◆ **What is being asked**: Every line below needs to be returned exactly as written.
^^^^^^^^^^^^^^^^
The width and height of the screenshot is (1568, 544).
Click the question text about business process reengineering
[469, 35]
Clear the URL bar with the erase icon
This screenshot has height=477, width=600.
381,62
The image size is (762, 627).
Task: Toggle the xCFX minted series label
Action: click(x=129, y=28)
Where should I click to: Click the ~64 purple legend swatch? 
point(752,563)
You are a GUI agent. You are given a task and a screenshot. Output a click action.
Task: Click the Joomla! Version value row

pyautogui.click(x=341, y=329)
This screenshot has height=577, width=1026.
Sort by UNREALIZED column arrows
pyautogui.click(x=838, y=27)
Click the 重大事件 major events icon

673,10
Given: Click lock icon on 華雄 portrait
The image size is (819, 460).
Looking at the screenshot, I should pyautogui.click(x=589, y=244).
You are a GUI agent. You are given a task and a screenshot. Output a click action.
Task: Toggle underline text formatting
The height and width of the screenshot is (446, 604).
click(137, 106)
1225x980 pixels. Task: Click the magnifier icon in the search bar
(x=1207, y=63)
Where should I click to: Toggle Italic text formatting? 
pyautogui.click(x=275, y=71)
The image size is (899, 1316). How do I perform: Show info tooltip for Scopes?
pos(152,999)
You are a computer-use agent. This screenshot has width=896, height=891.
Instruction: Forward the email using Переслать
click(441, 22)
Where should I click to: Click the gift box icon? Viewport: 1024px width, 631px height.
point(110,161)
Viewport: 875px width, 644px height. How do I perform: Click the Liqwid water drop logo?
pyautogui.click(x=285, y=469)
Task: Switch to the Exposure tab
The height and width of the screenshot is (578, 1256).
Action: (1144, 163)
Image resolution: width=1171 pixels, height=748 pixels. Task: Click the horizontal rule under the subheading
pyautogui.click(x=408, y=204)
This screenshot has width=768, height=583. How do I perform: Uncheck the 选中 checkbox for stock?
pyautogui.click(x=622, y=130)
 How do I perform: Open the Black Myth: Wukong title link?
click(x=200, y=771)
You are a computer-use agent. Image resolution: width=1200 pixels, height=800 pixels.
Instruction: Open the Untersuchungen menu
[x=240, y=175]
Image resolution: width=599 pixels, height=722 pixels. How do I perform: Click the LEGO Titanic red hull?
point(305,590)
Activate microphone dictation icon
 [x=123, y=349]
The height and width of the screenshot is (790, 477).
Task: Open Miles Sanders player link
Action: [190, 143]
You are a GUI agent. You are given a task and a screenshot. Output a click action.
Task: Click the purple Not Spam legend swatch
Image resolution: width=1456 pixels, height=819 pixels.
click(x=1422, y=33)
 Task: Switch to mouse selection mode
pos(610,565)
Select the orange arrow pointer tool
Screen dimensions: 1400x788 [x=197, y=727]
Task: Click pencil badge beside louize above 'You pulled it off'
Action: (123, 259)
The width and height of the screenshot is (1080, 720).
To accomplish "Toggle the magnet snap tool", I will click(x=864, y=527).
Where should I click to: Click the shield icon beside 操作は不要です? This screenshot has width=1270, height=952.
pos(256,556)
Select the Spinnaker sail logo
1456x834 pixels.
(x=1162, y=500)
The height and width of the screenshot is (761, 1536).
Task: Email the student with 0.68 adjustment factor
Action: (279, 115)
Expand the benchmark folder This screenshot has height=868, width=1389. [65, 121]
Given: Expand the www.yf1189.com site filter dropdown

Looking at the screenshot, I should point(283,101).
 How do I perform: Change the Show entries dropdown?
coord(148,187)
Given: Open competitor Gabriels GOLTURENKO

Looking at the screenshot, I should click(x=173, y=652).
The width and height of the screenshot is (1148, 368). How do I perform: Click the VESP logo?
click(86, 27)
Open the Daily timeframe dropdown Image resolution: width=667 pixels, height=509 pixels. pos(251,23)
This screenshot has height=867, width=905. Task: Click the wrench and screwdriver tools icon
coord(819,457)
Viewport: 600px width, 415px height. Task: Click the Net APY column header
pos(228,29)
^^^^^^^^^^^^^^^^
◆ **Task output**:
The width and height of the screenshot is (1568, 544).
Click the question text about business process reengineering
[469, 35]
Clear the URL bar with the erase icon
This screenshot has height=477, width=600.
381,62
The image size is (762, 627).
Task: Toggle the xCFX minted series label
Action: click(x=129, y=28)
Where should I click to: Click the ~64 purple legend swatch? 
point(752,563)
You are a GUI agent. You are given a task and a screenshot. Output a click action.
Task: Click the Joomla! Version value row

pyautogui.click(x=341, y=329)
This screenshot has height=577, width=1026.
Sort by UNREALIZED column arrows
pyautogui.click(x=838, y=27)
Click the 重大事件 major events icon

673,10
Given: Click lock icon on 華雄 portrait
The image size is (819, 460).
Looking at the screenshot, I should pyautogui.click(x=589, y=244).
You are a GUI agent. You are given a task and a screenshot. Output a click action.
Task: Toggle underline text formatting
The height and width of the screenshot is (446, 604).
click(137, 106)
1225x980 pixels. Task: Click the magnifier icon in the search bar
(x=1207, y=63)
Where should I click to: Toggle Italic text formatting? 
pyautogui.click(x=275, y=71)
The image size is (899, 1316). How do I perform: Show info tooltip for Scopes?
pos(152,999)
You are a computer-use agent. This screenshot has width=896, height=891.
Instruction: Forward the email using Переслать
click(441, 22)
Where should I click to: Click the gift box icon? Viewport: 1024px width, 631px height.
point(110,161)
Viewport: 875px width, 644px height. How do I perform: Click the Liqwid water drop logo?
pyautogui.click(x=285, y=469)
Task: Switch to the Exposure tab
The height and width of the screenshot is (578, 1256).
Action: (1144, 163)
Image resolution: width=1171 pixels, height=748 pixels. Task: Click the horizontal rule under the subheading
pyautogui.click(x=408, y=204)
This screenshot has width=768, height=583. How do I perform: Uncheck the 选中 checkbox for stock?
pyautogui.click(x=622, y=130)
 How do I perform: Open the Black Myth: Wukong title link?
click(x=200, y=771)
You are a computer-use agent. Image resolution: width=1200 pixels, height=800 pixels.
Instruction: Open the Untersuchungen menu
[x=240, y=175]
Image resolution: width=599 pixels, height=722 pixels. How do I perform: Click the LEGO Titanic red hull?
point(305,590)
Activate microphone dictation icon
 [x=123, y=349]
The height and width of the screenshot is (790, 477).
Task: Open Miles Sanders player link
Action: [190, 143]
You are a GUI agent. You are given a task and a screenshot. Output a click action.
Task: Click the purple Not Spam legend swatch
Image resolution: width=1456 pixels, height=819 pixels.
click(x=1422, y=33)
 Task: Switch to mouse selection mode
pos(610,565)
Select the orange arrow pointer tool
Screen dimensions: 1400x788 [x=197, y=727]
Task: Click pencil badge beside louize above 'You pulled it off'
Action: (123, 259)
The width and height of the screenshot is (1080, 720).
To accomplish "Toggle the magnet snap tool", I will click(x=864, y=527).
Where should I click to: Click the shield icon beside 操作は不要です? This screenshot has width=1270, height=952.
pos(256,556)
Select the Spinnaker sail logo
1456x834 pixels.
(x=1162, y=500)
The height and width of the screenshot is (761, 1536).
Task: Email the student with 0.68 adjustment factor
Action: (279, 115)
Expand the benchmark folder This screenshot has height=868, width=1389. [65, 121]
Given: Expand the www.yf1189.com site filter dropdown

Looking at the screenshot, I should point(283,101).
 How do I perform: Change the Show entries dropdown?
coord(148,187)
Given: Open competitor Gabriels GOLTURENKO

Looking at the screenshot, I should click(x=173, y=652).
The width and height of the screenshot is (1148, 368). How do I perform: Click the VESP logo?
click(86, 27)
Open the Daily timeframe dropdown Image resolution: width=667 pixels, height=509 pixels. pos(251,23)
This screenshot has height=867, width=905. Task: Click the wrench and screwdriver tools icon
coord(819,457)
Viewport: 600px width, 415px height. Task: Click the Net APY column header
pos(228,29)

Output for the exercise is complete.